Membaca pernyataan pejabat ini, kita jadi bertanya. Bagaimana sebenarnya konsep Sekolah Rakyat yang katanya untuk orang miskin tersebut?

Kesannya kok jadi kontradiktif? Satu sisi, program andalan Presiden Prabowo hendak melayani, tapi dalam praktik, pelaksanaannya tidak beda seperti sekolah lainnya. Bukannya menjemput “bola”, justeru rakyat yang diminta datang untuk diseleksi.

Dengan pola seperti itu, dikhawatirkan, yang akan terjaring nanti bukan target sebenarnya. Bukan mustahil terjadi manipulasi data. Karena gratis, banyak orang yang tidak miskin pun ingin mendapatkan layanan pendidikan gratis Sekolah Rakyat. Soal identitas seribu satu macam cara bisa didapatkan.

Masyarakat miskin, selama ini, mengalami kendala mendapatkan layanan pendidikan justeru karena hambatan akses. Kalau mereka diminta mendaftarkan diri, justeru faktor itu yang menjadi salah satu kendala yang dihadapi selama ini. Bagaimana pula mereka yang berdomisili jauh dari lokasi sekolah? Mereka tidak punya biaya untuk bolak-balik berurusan ke sekolah.

Kenapa Mensos tidak fokus mengejar calon siswa melalui data penduduk miskin kategori desil 1 dan 2 dalam Data Tunggal Sosial Ekonomi Nasional (DTSEN)? Dari sana baru dibuat skala prioritas jika jumlahnya tidak sesuai dengan daya tampung sekolah.

Program ini juga rentan mengulangi kesalahan masa lalu. Kenapa tidak melibatkan Kementerian Pendidikan dan pemerintah provinsi?

Jangan lupa, banyak sekolah berbagai jenjang, belakangan ini, mulai krisis siswa sehingga ruang kelas kosong tidak dimanfaatkan.
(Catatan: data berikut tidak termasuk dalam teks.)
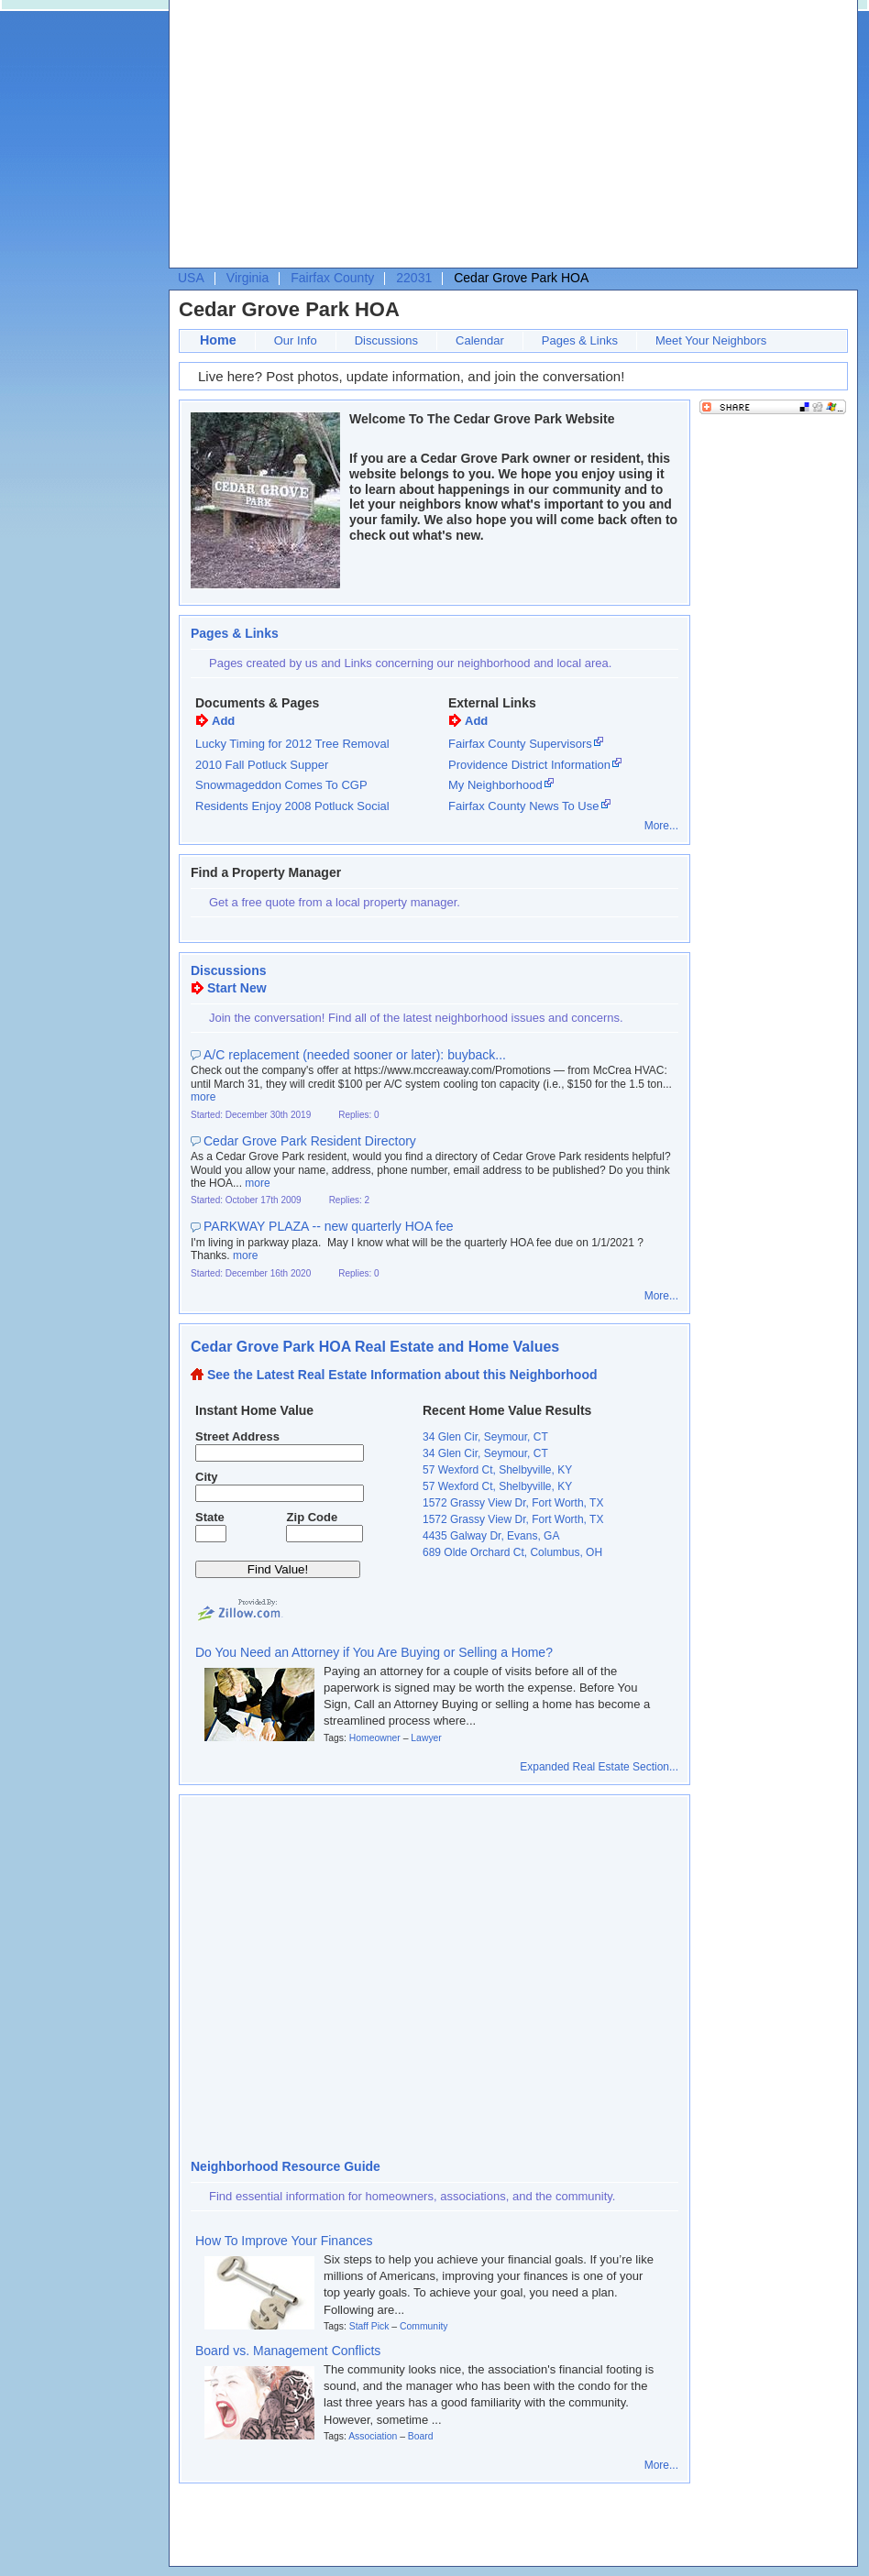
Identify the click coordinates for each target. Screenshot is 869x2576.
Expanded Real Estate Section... (599, 1766)
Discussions (386, 340)
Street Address (237, 1436)
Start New (237, 987)
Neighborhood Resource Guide (285, 2166)
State (210, 1517)
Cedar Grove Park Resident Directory (310, 1141)
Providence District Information (529, 765)
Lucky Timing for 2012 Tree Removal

Sekolah-sekolah yang krisis siswa bisa dilakukan regrouping.

Gedung yang kosong kemudian bisa dimanfaatkan untuk Sekolah Rakyat. Jadi, pemerintah tidak usah pusing memikirkan membangun gedung baru. Cukup melakukan renovasi dan melengkapi fasilitas lainnya dengan memanfaatkan aset negara yang telah ada.

Melihat cara-cara pengelolaan Sekolah Rakyat, sepertinya, ada yang mulai melenceng dari esensi program ini. Bukannya melayani, tapi justeru memberi beban baru bagi masyarakat miskin.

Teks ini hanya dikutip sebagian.